## Task item
As the answer, set down the lines below from the one containing "Click the Download" through the one containing "Expand the 'Qualité", exactly and inclusively, and no others.

======== Record excerpts ========

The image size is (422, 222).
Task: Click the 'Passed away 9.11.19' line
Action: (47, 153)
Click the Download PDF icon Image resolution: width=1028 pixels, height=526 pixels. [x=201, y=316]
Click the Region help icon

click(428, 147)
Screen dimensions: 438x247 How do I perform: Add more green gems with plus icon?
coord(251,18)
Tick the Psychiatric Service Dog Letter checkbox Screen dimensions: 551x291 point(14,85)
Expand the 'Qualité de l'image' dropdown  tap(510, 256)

========
======== Record excerpts ========

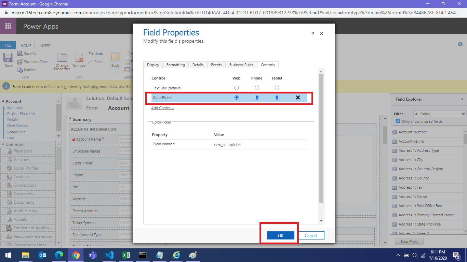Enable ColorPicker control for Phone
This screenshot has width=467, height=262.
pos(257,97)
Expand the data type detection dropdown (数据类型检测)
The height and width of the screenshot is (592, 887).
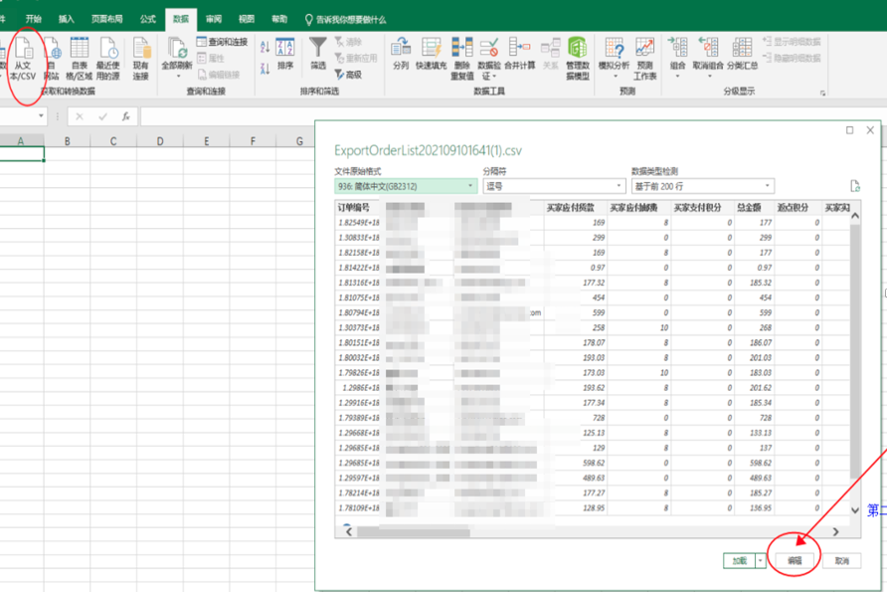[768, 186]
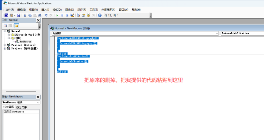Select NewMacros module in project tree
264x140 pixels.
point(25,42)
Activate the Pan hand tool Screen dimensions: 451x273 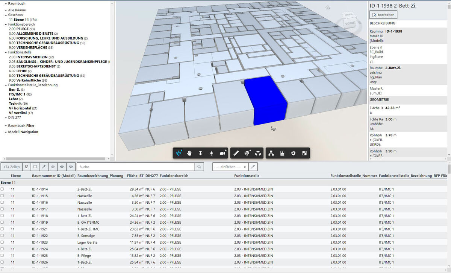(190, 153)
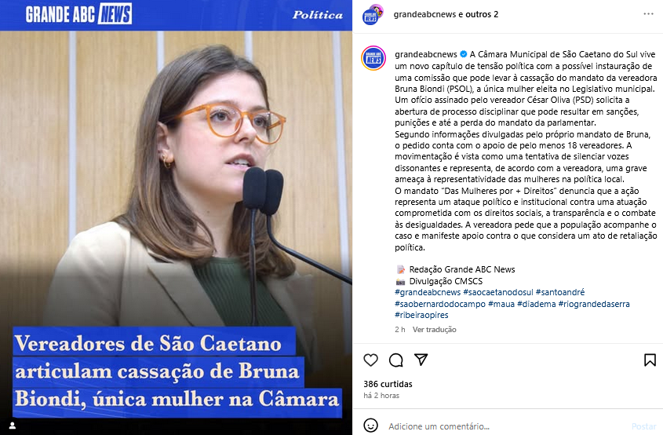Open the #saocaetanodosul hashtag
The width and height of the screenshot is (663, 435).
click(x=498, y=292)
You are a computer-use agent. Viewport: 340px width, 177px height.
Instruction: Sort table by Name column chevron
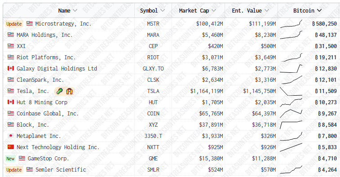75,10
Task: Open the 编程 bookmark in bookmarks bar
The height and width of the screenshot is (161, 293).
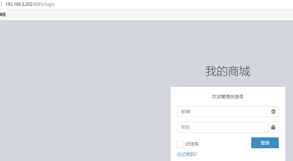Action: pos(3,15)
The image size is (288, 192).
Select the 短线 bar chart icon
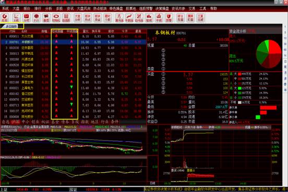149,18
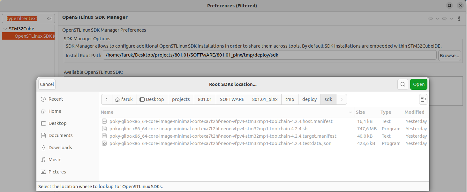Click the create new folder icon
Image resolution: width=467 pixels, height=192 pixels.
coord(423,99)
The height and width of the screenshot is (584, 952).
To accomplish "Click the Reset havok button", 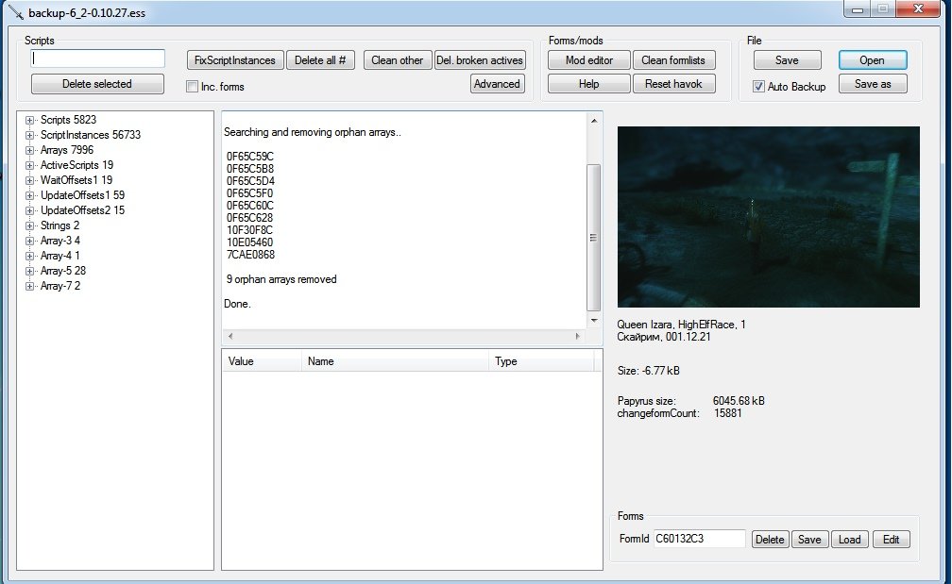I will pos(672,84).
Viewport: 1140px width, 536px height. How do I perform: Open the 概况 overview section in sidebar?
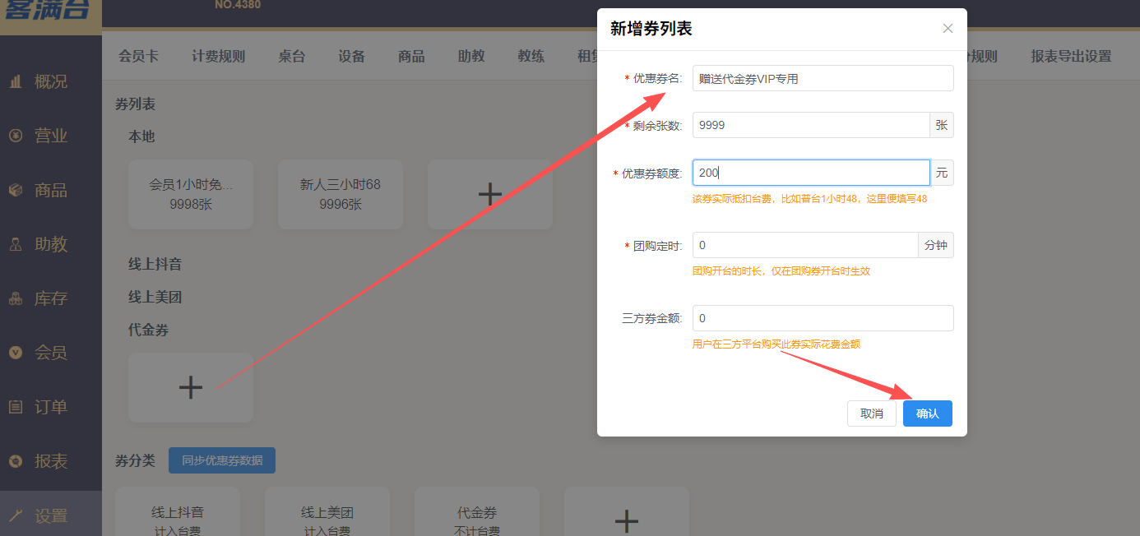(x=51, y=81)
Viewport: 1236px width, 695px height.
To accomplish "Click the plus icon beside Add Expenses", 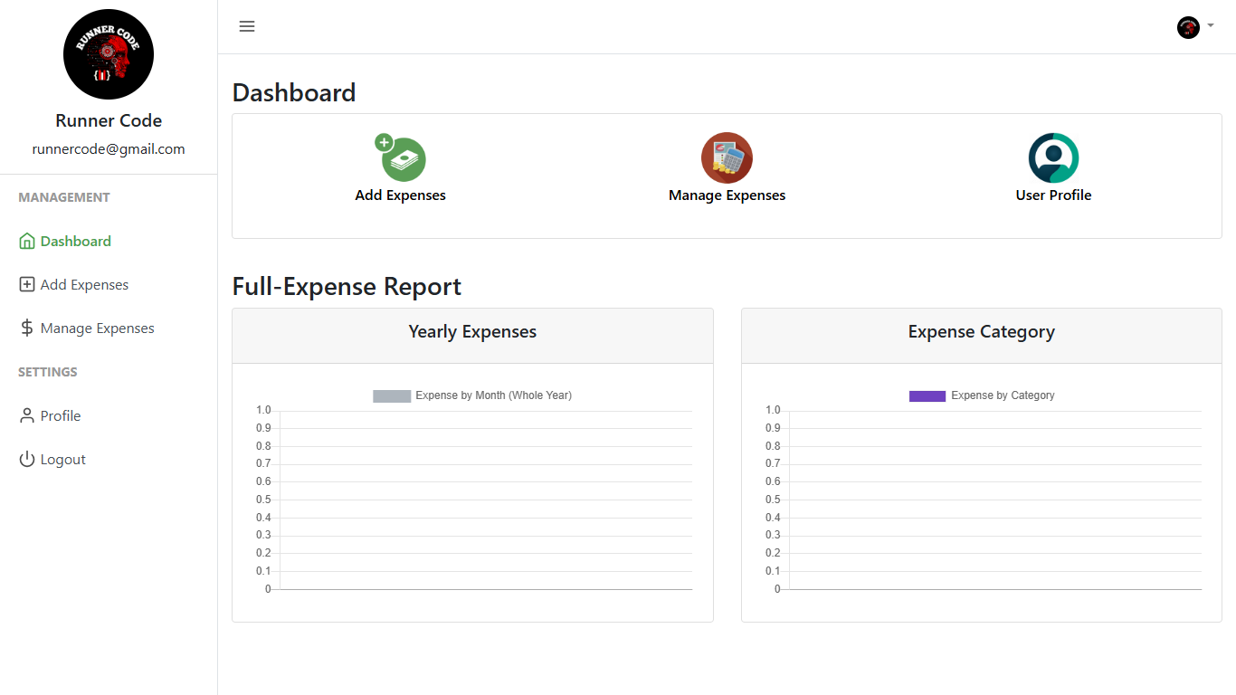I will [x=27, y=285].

========
======== Record excerpts ========

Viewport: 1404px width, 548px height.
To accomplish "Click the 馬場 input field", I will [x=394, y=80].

========

## Answer to this exercise
Click the Download PDF icon Image resolution: width=1028 pixels, height=526 pixels. [x=201, y=316]
Click the Region help icon

click(428, 147)
Screen dimensions: 438x247 How do I perform: Add more green gems with plus icon?
coord(251,18)
Tick the Psychiatric Service Dog Letter checkbox Screen dimensions: 551x291 point(14,85)
Expand the 'Qualité de l'image' dropdown  tap(510, 256)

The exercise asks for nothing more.